Are channel sends preemption points for goroutine scheduling?

时间:2015-12-10 01:47:57

标签: go scheduling channel goroutine

From my understanding of Go scheduler, Go scheduling algorithm is partially preemptive: goroutine switches happen when a goroutine is calling a function or blocking on I/O.

Does a goroutine switch happen when sending a message to a channel?

// goroutine A
ch <- message
// some additional code without function calls

// goroutine B
message := <- ch

In the code above, I want the code after ch <- message in A to be executed before switching to B, is this guaranteed? or does B get scheduled right after A sends a message on ch?

2 个答案:

答案 0 :(得分:7)

A's channel send can block, at which point it yields to the scheduler and you have no guarantee when A will receive control again. It might be after the code you're interested in in B. So the sample code has problems even with GOMAXPROCS=1.

Stepping back: when preemption happens is an implementation detail; it has changed in the past (there wasn't always a chance of preemption on function call) and may change in the future. In terms of the memory model, your program is incorrect if it relies on facts about when code executes that happen to be true today but aren't guaranteed. If you want to block some code in B from running until A does something, you need to figure out a way to arrange that using channels or sync primitives.

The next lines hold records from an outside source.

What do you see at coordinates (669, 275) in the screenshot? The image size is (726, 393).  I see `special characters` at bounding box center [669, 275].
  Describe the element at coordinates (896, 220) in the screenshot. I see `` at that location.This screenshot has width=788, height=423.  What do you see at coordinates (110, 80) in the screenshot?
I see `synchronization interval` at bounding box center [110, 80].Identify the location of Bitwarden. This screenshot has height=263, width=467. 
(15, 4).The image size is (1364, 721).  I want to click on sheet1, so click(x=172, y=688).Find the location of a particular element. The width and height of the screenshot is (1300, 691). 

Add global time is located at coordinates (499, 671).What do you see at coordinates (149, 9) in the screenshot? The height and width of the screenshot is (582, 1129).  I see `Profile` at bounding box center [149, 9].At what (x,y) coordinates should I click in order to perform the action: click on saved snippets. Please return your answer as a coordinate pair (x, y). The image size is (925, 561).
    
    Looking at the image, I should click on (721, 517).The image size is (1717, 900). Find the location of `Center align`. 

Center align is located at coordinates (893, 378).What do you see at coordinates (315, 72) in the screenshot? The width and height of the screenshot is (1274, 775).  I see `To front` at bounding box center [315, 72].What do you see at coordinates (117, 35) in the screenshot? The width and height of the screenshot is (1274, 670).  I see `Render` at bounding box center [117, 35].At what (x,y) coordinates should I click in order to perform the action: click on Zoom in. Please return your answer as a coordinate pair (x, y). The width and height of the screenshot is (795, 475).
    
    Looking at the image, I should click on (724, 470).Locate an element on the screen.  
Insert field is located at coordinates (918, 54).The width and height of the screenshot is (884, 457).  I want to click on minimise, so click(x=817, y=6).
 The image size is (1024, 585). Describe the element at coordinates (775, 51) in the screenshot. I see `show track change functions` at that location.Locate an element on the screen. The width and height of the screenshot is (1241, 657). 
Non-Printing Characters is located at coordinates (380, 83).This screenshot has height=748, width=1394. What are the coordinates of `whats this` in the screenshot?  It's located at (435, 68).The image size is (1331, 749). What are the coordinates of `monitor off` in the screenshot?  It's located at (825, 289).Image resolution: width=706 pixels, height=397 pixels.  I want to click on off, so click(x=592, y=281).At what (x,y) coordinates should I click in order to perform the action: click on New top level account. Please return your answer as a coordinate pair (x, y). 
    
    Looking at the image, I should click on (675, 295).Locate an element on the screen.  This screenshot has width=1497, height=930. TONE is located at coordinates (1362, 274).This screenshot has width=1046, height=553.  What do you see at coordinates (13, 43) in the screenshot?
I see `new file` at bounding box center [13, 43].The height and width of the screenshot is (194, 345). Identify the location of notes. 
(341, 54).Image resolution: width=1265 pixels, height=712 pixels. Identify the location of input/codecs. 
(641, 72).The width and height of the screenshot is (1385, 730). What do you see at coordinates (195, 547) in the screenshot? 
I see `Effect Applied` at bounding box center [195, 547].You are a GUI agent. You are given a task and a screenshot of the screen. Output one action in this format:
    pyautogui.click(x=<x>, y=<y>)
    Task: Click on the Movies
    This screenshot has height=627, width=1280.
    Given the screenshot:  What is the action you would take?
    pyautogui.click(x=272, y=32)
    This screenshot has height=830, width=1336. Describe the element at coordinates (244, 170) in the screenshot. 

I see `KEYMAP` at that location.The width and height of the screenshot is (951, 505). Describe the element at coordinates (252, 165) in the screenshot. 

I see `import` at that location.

And as user JimB notes, you don't even need to consider preemption to run into problems with the sample code. A and B could be running simultaneously on different CPU cores, and the code after the receive in B could run while the code after the send in A is running.

答案 1 :(得分:1)

我对语言和运行时的实际理解说,如果没有你在ch <- message之后和调用goroutine B之前明确阻止,你不能保证A将在B之前完成或运行。我不知道如何这实际上已经实现了,但我也不在乎,因为我接受了面值的goroutine抽象。不要依赖程序中的巧合功能。刚刚结束你的例子,我的建议是将一个频道传递给goroutine A然后阻止等待接收它以便序列化A和B.